7日に開いた会見で謝罪する小木曽社長(中央)

日野自動車は10月7日、エンジン認証不正問題に対する経営責任として取締役ら4人の辞任を発表した。不正が始まった2003年以降の社長ら元役員に対しては、報酬の一部自主返納を求める。小木曽聡社長は月額報酬を減額するが、留任して改革を指揮する。また、斉藤鉄夫国土交通大臣に是正命令に対する再発防止策を報告したほか、二度と不正を起こさないための「3つの改革」も公表した。

経営責任の明確化として、7日付で取締役・専務役員の皆川誠生産本部長、久田一郎コーポレート本部長、中根健人事業基盤強化推進室・コンプライアンス推進室担当と、専務役員の長久保賢次技術開発本部長の4人が辞任した。玉木豊久品質本部長は執行職に降職とした。

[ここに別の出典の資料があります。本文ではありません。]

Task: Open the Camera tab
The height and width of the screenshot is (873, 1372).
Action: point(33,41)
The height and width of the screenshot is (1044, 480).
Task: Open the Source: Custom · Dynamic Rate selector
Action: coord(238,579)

月額報酬の減額は、小木曽社長が50%を6カ月間、専務役員(本部長)は30%を3カ月間、社外取締役・非常勤取締役は20%を3カ月間とした。また、03年以降の代表取締役など元役員、および調査報告書により今回の問題が生じた企業風土への関与が指摘された元役員に、当時の報酬の一部自主返納を求める。

組織改正では、7日付でコーポレート本部と生産本部を廃止した。ただ、改革に向けた新たな執行体制を検討しており、当面の暫定措置とする。

国土交通省に提出した再発防止報告書では、不正行為の直接的な原因である開発・法規認証のプロセスに対して、すでに講じている再発防止策に加えて、不正の背景となった日野の経営および企業風土の問題に対する抜本的な対策を着実に進めるとした。今後は取締役会ならびに外部専門家を含むコンプライアンス委員会で進ちょくを確認し、監督・支援を行う。実施状況の進ちょくは四半期ごとに国交省に報告する。

8月2日に発表した、3カ月をめどに取りまとめる対策は、3つの改革として策定した。二度と不正を起こさないための改革として、(1)「人財尊重」と「正しい仕事」を実践する経営改革、(2)「人財尊重」を中心に据えた組織風土改革、(3)新しい「日野のクルマづくり」のための構造改革ーに取り組む。

7日に都内で会見した小木曽社長は「二度とこのような過ちを繰り返さない企業を目指す。トップの自分が日々の実践、行動を続けることで全社改革への覚悟を示し、社会への責任を果たしていく」と述べた。